第49話 宴の席で話を聞こう!

 その日、お昼過ぎから始まった僕たちの歓迎会は、テリーヌの釣り上げた巨きな魚が調理され、引き出されてきた頃に最高潮へ達する。

 村長やコリトコ、そして彼の父によって僕たちは百人ほどいるという村人たちに次々紹介される中、僕はあることを知った。


「調査団の生き残りが?」

「はい。数人ですが、当時この村の若い衆が森の中で倒れている所を保護しまして」


 そこの頃のウデラウ村は今と違い、まだ聖獣様の加護が今ほど強くなかったらしく、村からそれほど離れてない場所に魔物や危険な動物が住んでいたのだという。


「加護……ね」


 加護というか、魔物たちは聖獣様に一方的に喋り掛けられて迷惑だからこの地を離れていっただけだが、そのことは村人たちには言わない約束になっている。

 僕はチラリと村の娘たちから飼葉を食べさせて貰いながらだらしない表情を浮かべている姿を横目で見ながら話の続きを聞いた。

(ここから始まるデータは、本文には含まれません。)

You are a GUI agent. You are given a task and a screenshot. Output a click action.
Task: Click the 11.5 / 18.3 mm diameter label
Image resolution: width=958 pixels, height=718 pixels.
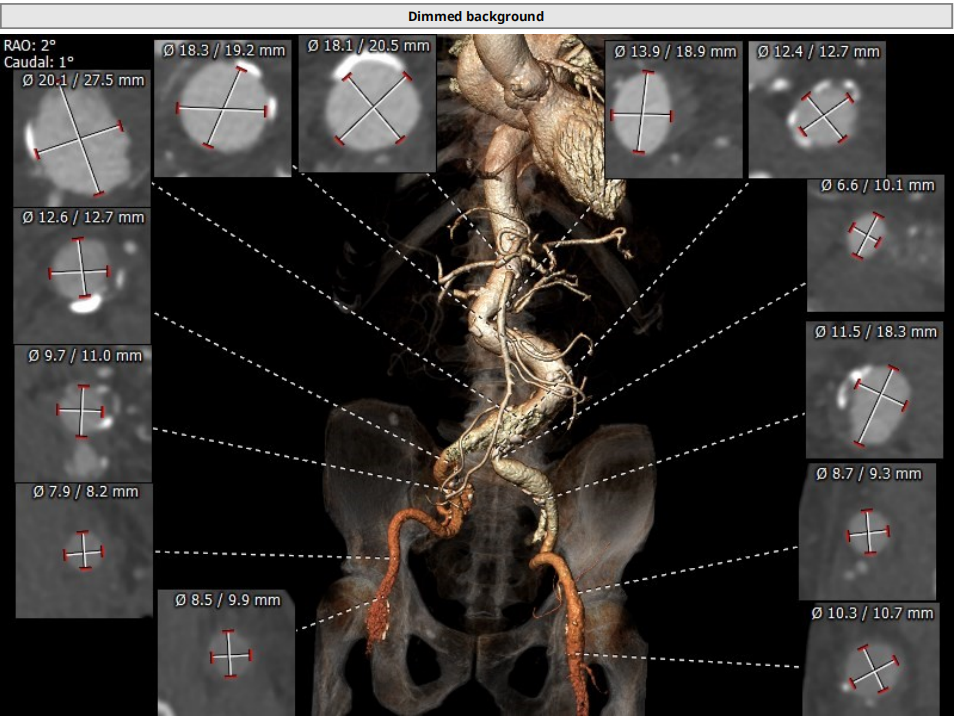tap(876, 331)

「見つかった時は植物魔物の毒で麻痺させられていたようで、まともに会話が出来るようになる迄にかなりの月日が掛かりまして」

「それでその人達は?」


 意思疎通が出来るようになった調査団員から調査団の話を聞いたレッサーエルフたちは、彼らの無事を伝えるために調査団の拠点に向かったのだという。

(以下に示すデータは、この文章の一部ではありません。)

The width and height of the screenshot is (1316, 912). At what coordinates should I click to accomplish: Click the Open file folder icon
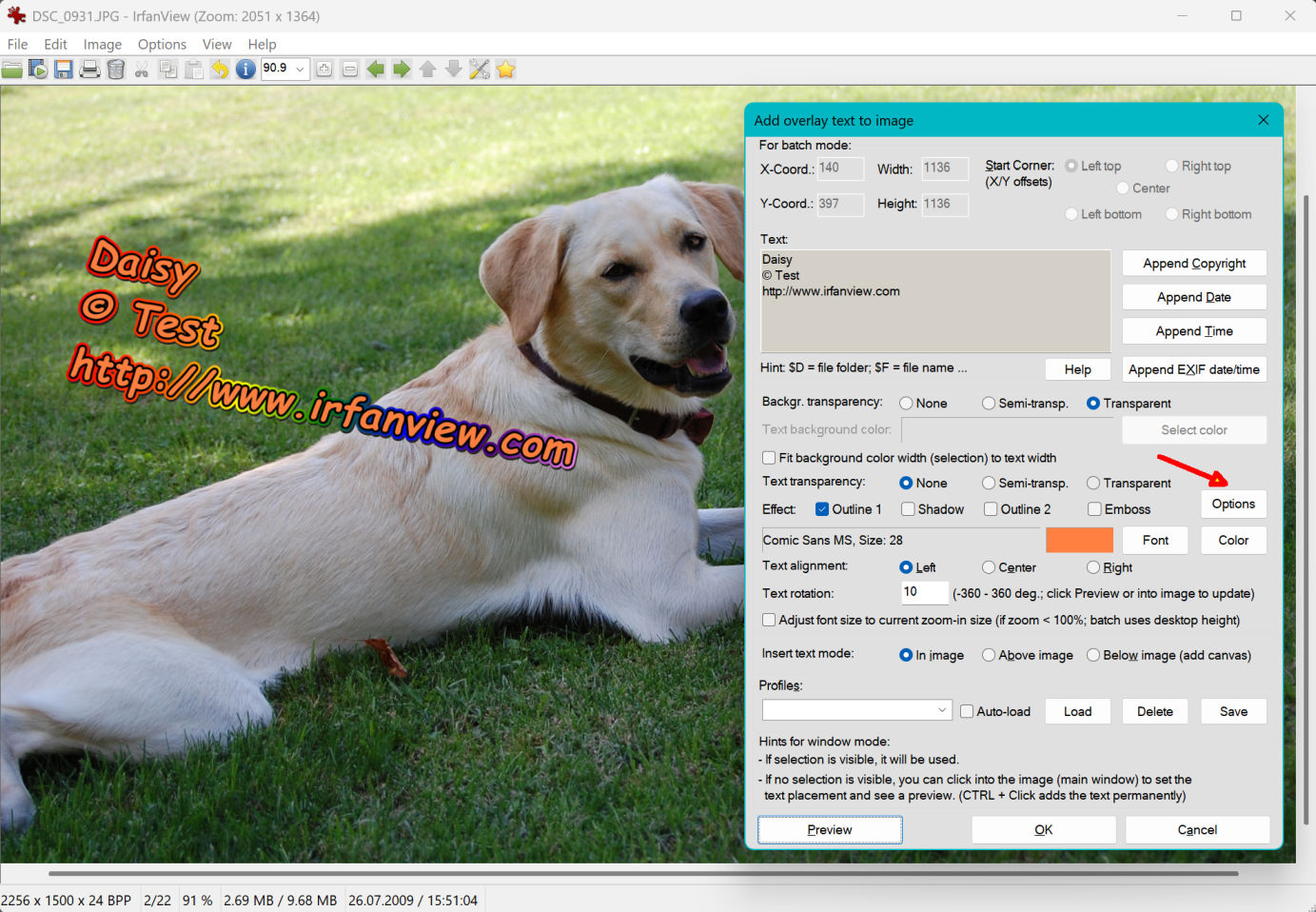click(12, 69)
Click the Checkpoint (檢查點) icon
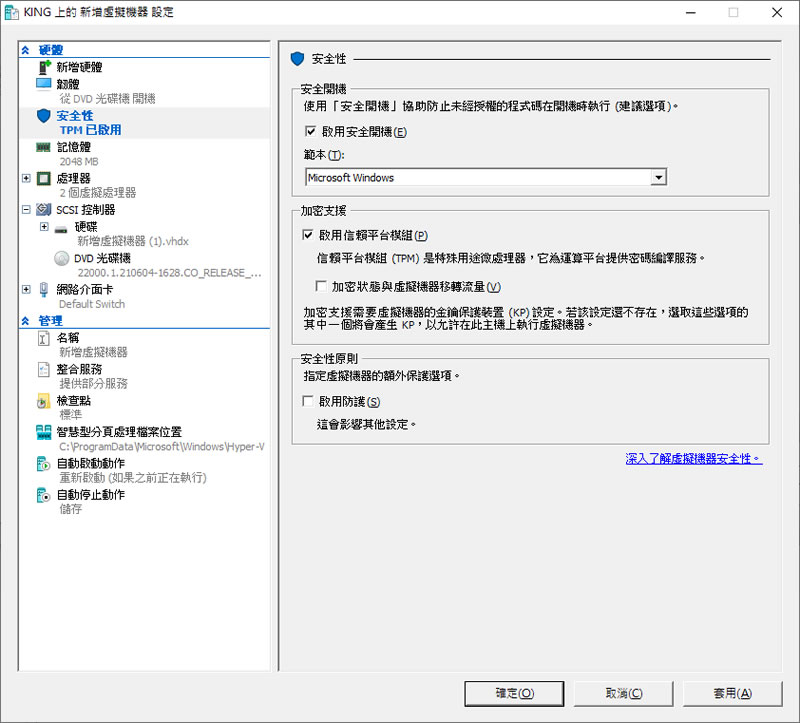 pos(44,401)
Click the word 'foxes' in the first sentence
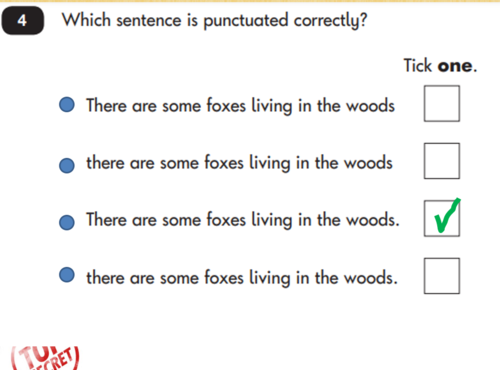 pyautogui.click(x=226, y=105)
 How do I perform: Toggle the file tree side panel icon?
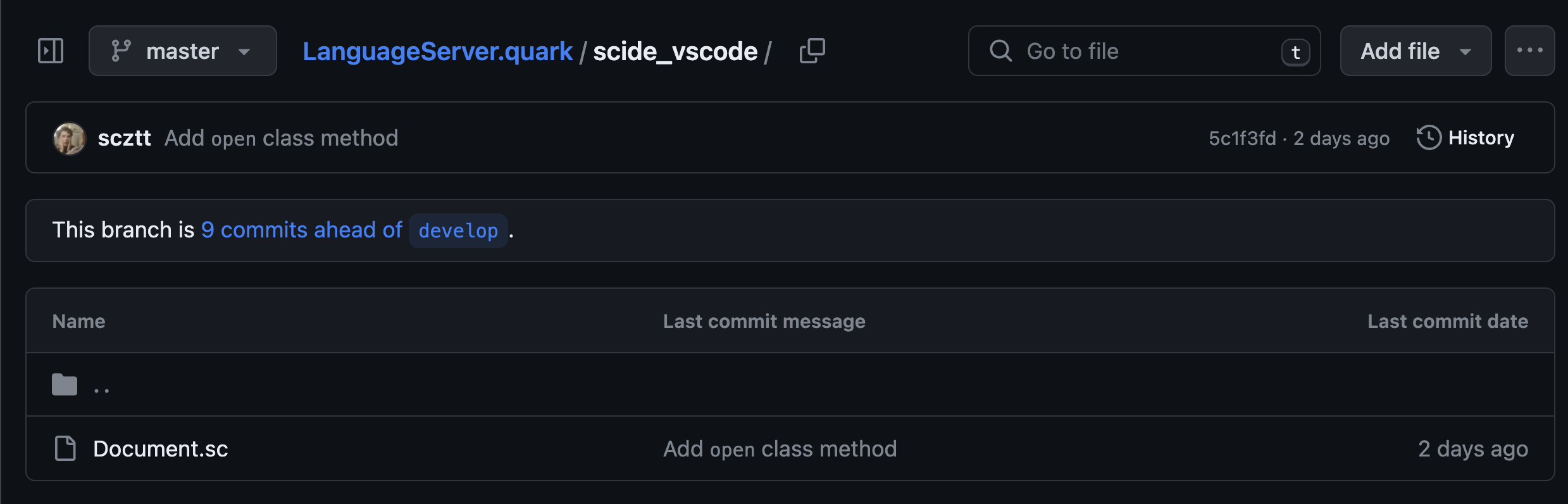(51, 51)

 しかし、そこにあったのはもぬけの殻となった拠点だけで、人の姿は既になかったらしい。


「王国からの撤退命令の後だったってわけか」

「でしょうな。王都に残された記録によれば調査団には確認された死者だけでなく行方不明者も十人ほど出ていたはずですぞ」


 その十人のうち何人かがこの村の住民たちに助けられたということなのだろう。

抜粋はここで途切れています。